### APPLY WHAT YOU READ
(1) In the fair housing footnotes, which year's HUD letter to the Illinois Department of Insurance do the plaintiffs cite?
(2) Write the next part of the fair housing footnotes, continuing after their last sentence.
** Opening DOCUMENT PASSAGE block **
14 This claim was analyzed under both federal and state law without distinction. Webster Bank, 265 Conn. at 568, 830 A.2d 139 ("Inasmuch as the relevant provisions of the state and federal fair housing statutes in the present case are virtually identical, we apply the analysis that we utilized in evaluating the defendant's FHA[ ] claims.").

15 In fact, Eva v. Midwest National Mortgage Bank, Inc., 143 F.Supp.2d 862, 883 (N.D.Ohio 2001), which the Connecticut Supreme Court adopted, acknowledged the viability of claims under § 3604 similar to those asserted by Plaintiffs here when the district court cited Nationwide Mut. Ins. Co. v. Cisneros, 52 F.3d 1351, 1354 (6th Cir.1995) where the Sixth Circuit recognized a claim that an insurer "had refused, because of [the plaintiff's] sex, race, and the racial make-up of the area, to reinstate [the plaintiff's] insurance policy on a residential building that was located in a predominantly black area."

16 Citing a 1996 letter from HUD to the Illinois Department of Insurance, Plaintiffs contend that HUD has interpreted § 3605 in this manner as well. (Pls.' Opp'n at 21 & Ex. A ("Property insurance is also required to maintain a dwelling, and, thus enjoy the benefits and privileges of homeownership. Therefore, discrimination in the provision of property insurance constitutes discrimination in residential real estate-related transactions in violation of Section 3605.").) The Court recognizes that "an interpretation contained in an opinion letter, not one arrived at after, for example, a formal adjudication or notice-and-comment rulemaking.... [does] not warrant Chevron -style deference." Christensen v. Harris Cnty., 529 U.S. 576, 587, 120 S.Ct. 1655, 146 L.Ed.2d 621 (2000).

17 Because Connecticut law provides protection for lawful source of income, the reasoning of Salute applying the FHA has no application to Plaintiffs' distinct claims under Connecticut law. While Defendant contends that the Connecticut Supreme Court has "recognized the authority of Salute " (Reply at 9), it did so for an unrelated proposition, i.e., the reach of the FHA's requirement of reasonable accommodations for persons with disabilities. See Webster Bank, 265 Conn. at 561 n. 20, 830 A.2d 139.
** Closing DOCUMENT PASSAGE block **
** Opening GIVEN MATERIAL block **
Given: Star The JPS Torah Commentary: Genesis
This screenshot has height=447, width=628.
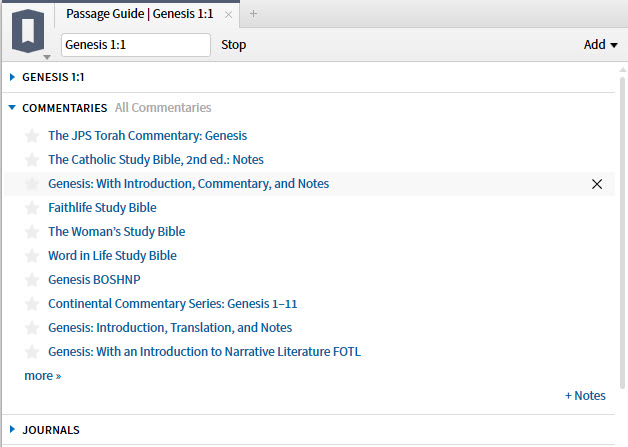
** Closing GIVEN MATERIAL block **
### ANSWERS TO THE PROBLEMS
(1) 1996

(2)
18 Defendant views this reasoning as undermined by Arizona Governing Comm. for Tax Deferred Annuity & Deferred Comp. Plans v. Norris, 463 U.S. 1073, 1099, 103 S.Ct. 3492, 77 L.Ed.2d 1236 (1983) in which a Supreme Court plurality ruled that McCarran–Ferguson Act applies to Title VII. However, after the Supreme Court vacated and remanded Spirt for the Second Circuit to consider Norris, the Second Circuit adhered to its prior decision, see Spirt v. Teachers Ins. & Annuity Ass'n, 735 F.2d 23, 29 (2d Cir.1984).

19 "Discriminatory" is not defined in the statute, but has been interpreted "in a broad manner to mean disparate treatment" where "no reasonable distinction can be found between those favored and those not favored," Connecticut Podiatric Med. Ass'n v. Health Net of Connecticut, Inc., 302 Conn. 464, 476–77, 28 A.3d 958 (2011) (internal quotation marks omitted), as opposed to being limited to disparate treatment on the basis of impermissible characteristics such as race.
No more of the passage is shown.